Researchers find a way to make drops on a surface move in just one direction
New research from mechanical engineers at MIT has revealed a new approach that, by creating specific kinds of tiny structures on a material’s surface, can make a droplet spread only in a single direction.
A report on the new work, by Esther and Harold E. Edgerton Assistant Professor of Mechanical Engineering Evelyn N. Wang and graduate students Kuang-Han Chu and Rong Xiao, was published on March 28 in the journal Nature Materials.
The system Wang and her team developed is completely passive, based on producing a textured surface with tiny pillars shaped in specific ways to propel liquid in one direction and restrict its movement in others. Once the surface is prepared, no mechanical or electrical controls are needed to propel the liquid in the desired direction, and a droplet placed at any point on the surface will always spread the same way.
It’s just the shapes on the surface that control how the drops spread, rather than the particular materials used, Wang says. The chips used for testing were made by etching a silicon wafer surface to produce a grid of tiny pillars, which then were selectively coated with gold on one side to make the pillars bend in one direction. To prove that the effect was caused just by the bent shapes rather than some chemical process involving the silicon and gold, the researchers, with the help of Professor Karen Gleason’s group in the Department of Chemical Engineering, then coated the surface with a thin layer of a polymer so that the water would only come in contact with a single type of material. The pillars are all curved in one direction, and cause the liquid to move in that direction.
“Nobody had really studied this kind of geometry, because it’s hard to fabricate,” Wang says.
Wang explains that while this work is still early-stage basic research, in principle such systems could be used for a wide variety of applications. For example, it could provide new ways to manipulate biological molecules on the surface of a chip, for various testing and measurement systems. It might be used in desalination systems to help direct water that condenses on a surface toward a collection system. Or it might allow more precise control of cooling liquids on a microchip, directing the coolant toward specific hotspots rather than letting them spread out over the whole surface.
“It’s a big deal to be able to cool local hotspots on a chip,” Wang says, especially as the components on a chip continue to get smaller and thermal management becomes ever more critical. The research was funded in part by the National Science Foundation, DARPA, and Northrup Grumman.

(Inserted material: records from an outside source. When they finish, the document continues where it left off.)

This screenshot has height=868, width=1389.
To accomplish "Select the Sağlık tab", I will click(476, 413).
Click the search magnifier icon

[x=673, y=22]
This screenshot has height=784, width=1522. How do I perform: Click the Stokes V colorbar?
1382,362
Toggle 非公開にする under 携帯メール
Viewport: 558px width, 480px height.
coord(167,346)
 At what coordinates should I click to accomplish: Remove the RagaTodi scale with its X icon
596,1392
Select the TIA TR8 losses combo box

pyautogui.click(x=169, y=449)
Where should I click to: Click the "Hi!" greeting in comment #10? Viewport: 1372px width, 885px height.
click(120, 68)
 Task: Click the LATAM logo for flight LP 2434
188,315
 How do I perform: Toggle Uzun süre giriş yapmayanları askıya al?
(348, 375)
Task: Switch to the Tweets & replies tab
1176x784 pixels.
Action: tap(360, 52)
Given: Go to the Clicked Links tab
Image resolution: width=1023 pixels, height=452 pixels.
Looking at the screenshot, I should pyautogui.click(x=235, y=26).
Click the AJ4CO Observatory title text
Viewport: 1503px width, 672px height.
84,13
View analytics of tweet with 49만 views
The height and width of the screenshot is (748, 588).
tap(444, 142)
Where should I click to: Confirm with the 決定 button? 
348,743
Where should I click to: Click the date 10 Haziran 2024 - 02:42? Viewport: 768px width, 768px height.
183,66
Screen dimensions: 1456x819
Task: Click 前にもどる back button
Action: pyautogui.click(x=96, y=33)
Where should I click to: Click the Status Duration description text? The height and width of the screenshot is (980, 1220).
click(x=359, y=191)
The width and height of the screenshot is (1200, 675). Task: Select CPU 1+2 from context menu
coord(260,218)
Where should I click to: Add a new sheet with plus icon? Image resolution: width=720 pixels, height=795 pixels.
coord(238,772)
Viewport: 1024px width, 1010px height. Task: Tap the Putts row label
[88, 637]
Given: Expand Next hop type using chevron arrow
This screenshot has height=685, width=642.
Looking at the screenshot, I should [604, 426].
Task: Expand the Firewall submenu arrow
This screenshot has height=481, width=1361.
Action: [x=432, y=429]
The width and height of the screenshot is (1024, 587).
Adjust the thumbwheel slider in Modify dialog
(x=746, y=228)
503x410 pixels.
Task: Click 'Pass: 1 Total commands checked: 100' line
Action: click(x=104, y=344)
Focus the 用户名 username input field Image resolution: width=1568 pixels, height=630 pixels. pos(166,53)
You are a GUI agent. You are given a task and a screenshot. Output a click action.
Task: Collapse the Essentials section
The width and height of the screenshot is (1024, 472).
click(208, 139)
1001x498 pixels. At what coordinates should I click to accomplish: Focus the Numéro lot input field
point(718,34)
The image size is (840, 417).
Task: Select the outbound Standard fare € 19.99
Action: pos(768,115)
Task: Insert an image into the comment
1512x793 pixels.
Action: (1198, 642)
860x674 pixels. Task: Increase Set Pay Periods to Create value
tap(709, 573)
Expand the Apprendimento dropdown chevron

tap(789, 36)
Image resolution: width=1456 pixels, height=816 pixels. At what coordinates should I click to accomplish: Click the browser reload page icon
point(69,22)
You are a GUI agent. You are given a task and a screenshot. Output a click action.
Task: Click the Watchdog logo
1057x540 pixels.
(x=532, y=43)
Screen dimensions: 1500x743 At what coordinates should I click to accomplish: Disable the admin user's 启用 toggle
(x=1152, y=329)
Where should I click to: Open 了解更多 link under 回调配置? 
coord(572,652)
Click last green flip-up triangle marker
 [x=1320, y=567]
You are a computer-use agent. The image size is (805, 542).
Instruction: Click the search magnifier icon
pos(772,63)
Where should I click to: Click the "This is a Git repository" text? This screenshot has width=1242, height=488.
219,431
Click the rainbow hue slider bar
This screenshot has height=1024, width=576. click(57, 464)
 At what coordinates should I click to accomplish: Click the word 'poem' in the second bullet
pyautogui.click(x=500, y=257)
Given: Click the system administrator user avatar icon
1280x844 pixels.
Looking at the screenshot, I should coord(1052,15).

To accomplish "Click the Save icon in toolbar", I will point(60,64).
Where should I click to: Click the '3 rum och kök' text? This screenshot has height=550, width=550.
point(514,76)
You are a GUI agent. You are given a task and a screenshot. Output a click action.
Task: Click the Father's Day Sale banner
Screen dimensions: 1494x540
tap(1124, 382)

Mark Shannon, professor of mechanical science and engineering at the University of Illinois, Urbana-Champaign, agrees that this method might be further developed for a variety of applications, including biomedical lab-on-a-chip systems for the detection of specific biomolecules in blood, for example. “Droplet manipulation has been heavily developed for moving samples from station to station for different analysis steps,” he says, and this new method might provide a useful way to do that with minimal energy requirements, but to do so will require the ability to create multiple regions on a surface that propel the liquid in different directions for each stage. “This research will help enable these unit operations,” he says, in combination with related research currently being carried out in other places.
Howard Stone, professor of mechanical and aerospace engineering at Princeton University, who was not involved in this research, says researchers have taken several approaches to surface patterning and control in recent years, some inspired by nature and some by materials applications. “This research advance for one-dimensional asymmetric spreading is a nice addition to the toolbox for surface patterning to control liquid spreading,” he says.